As an economist, I try to call the issues as I see them, rather than calculating the political consequences. So, I would certainly have expressed the same views on the bogus case advanced by Andrew Fraseer and the Treasury, even if I thought the result would be to reduce the government’s chances of re-election. But, in other capacities, as a blogger for example, I took a political stance against the government. Was this justified?

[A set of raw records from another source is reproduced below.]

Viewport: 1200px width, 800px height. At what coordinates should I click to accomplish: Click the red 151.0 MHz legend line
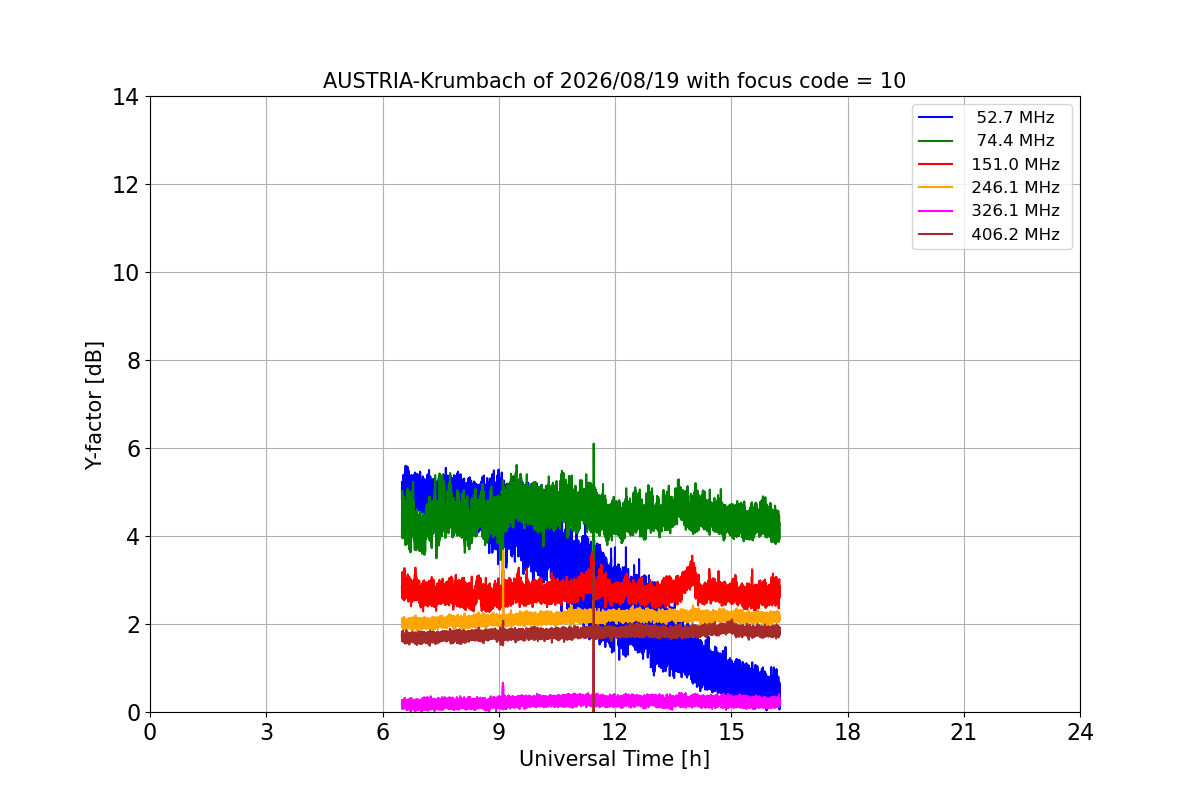pos(936,165)
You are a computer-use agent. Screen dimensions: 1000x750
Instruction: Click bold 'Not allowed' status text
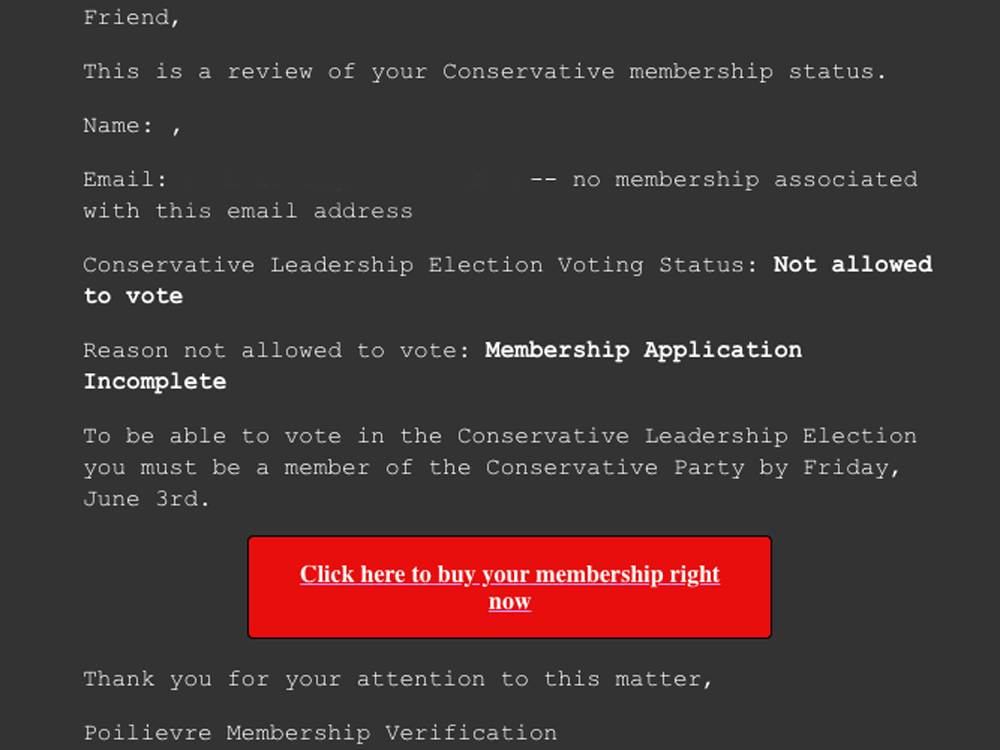(853, 265)
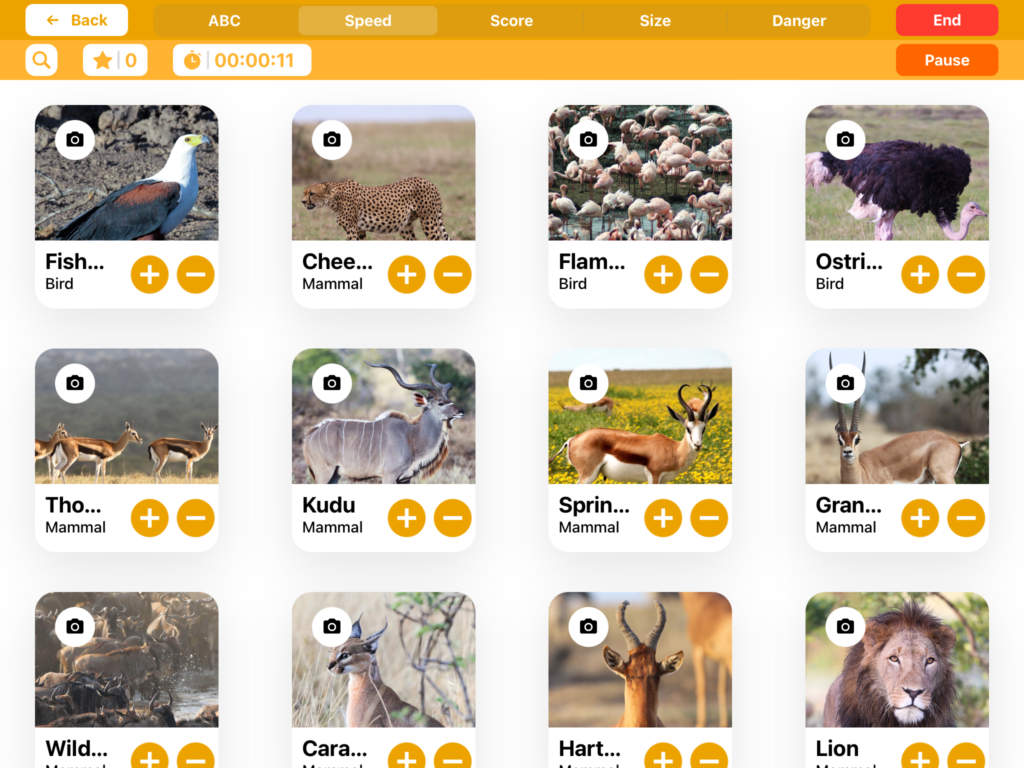Subtract one from Thomson's gazelle card
This screenshot has height=768, width=1024.
[196, 518]
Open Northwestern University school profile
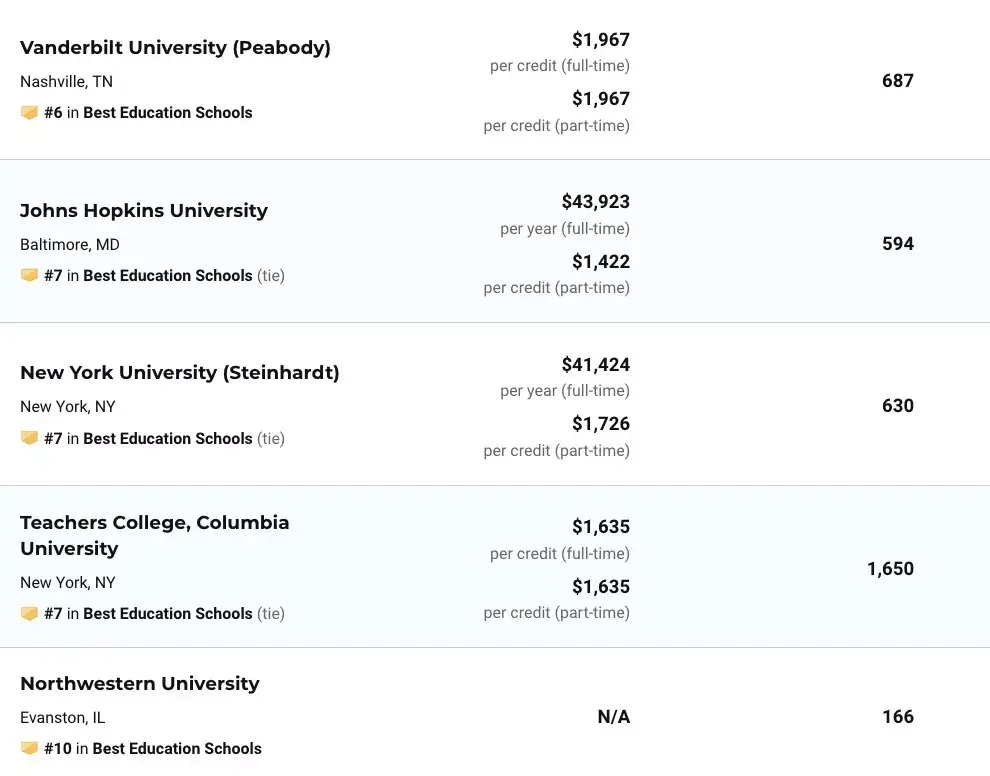This screenshot has height=776, width=990. click(x=140, y=683)
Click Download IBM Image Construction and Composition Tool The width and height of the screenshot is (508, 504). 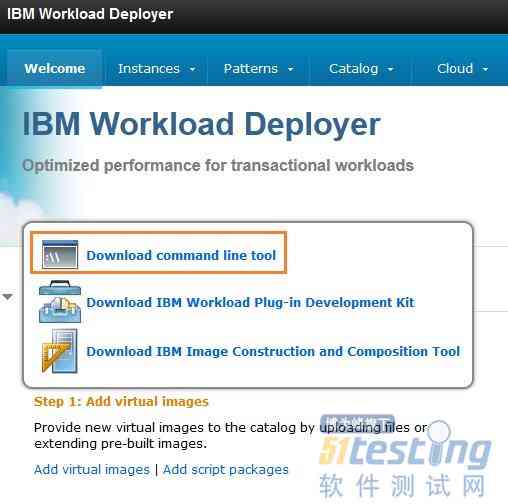pos(273,351)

At this point, we need to push the analysis a bit further. The announcement of the asset sales was a political disaster for the government (as well as being bad policy in most respects), but it could have been recouped if, at any time in 2009 or 2010, Bligh had changed course and admitted that the policy had not attracted the necessary public support. Under these circumstances, her post-flood surge in popularity might well have been sustained. So, those who attacked the government in this period were in fact throwing a lifeline that, if grasped, could have saved it, or at least, allowed for a respectable showing and a strong basis for attacking the LNP. But that didn’t happen, and there was no way to unsay the valid criticisms that had been made of the government. So, the end result was to turn what would have been a thrashing in any case into a wipeout. Still, I can’t see that there was any reasonable alternative. At least now, there is some basis for a critique of the LNP, which there would not have been if I and others had given the Bligh government a free pass.